(Recorded data)
====

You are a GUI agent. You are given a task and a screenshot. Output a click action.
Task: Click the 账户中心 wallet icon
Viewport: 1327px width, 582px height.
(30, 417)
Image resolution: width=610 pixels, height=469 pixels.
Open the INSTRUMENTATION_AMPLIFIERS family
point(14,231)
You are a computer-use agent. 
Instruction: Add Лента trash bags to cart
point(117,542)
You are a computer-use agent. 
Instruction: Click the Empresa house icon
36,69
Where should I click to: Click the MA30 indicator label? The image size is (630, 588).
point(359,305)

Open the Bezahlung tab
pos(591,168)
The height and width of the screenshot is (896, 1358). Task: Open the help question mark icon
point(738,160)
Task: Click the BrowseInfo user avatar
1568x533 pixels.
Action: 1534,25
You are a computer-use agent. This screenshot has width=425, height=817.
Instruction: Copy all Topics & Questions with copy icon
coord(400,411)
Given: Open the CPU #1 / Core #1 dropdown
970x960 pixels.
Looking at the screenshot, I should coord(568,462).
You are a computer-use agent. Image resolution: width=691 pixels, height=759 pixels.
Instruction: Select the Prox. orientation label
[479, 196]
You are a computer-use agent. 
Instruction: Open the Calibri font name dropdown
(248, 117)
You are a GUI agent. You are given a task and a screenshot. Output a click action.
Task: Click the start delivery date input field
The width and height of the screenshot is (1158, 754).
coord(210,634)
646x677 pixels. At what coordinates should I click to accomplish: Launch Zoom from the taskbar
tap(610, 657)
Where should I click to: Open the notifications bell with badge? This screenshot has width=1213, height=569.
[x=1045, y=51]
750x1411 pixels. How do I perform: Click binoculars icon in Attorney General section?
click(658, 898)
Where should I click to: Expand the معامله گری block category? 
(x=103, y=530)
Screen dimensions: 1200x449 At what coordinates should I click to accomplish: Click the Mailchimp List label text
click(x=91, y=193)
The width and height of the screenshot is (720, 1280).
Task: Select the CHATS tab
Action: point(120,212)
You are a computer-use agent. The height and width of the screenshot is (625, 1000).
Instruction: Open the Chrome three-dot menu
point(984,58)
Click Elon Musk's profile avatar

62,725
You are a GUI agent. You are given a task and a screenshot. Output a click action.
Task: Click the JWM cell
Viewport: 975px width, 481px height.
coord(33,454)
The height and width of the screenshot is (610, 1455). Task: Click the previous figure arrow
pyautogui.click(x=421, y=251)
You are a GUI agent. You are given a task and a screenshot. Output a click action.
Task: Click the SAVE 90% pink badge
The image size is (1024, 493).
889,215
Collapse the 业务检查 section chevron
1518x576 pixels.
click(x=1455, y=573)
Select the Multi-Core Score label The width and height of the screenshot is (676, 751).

====

**TASK REQUIREMENTS**
Starting with the line that contains "The height and width of the screenshot is (610, 1455).", copy each line through the end of the data exactly, and leave out all earlier lines.

**SOLUTION**
The height and width of the screenshot is (610, 1455). Task: Click the previous figure arrow
pyautogui.click(x=421, y=251)
You are a GUI agent. You are given a task and a screenshot. Output a click action.
Task: Click the SAVE 90% pink badge
The image size is (1024, 493).
889,215
Collapse the 业务检查 section chevron
1518x576 pixels.
click(x=1455, y=573)
Select the Multi-Core Score label The width and height of the screenshot is (676, 751).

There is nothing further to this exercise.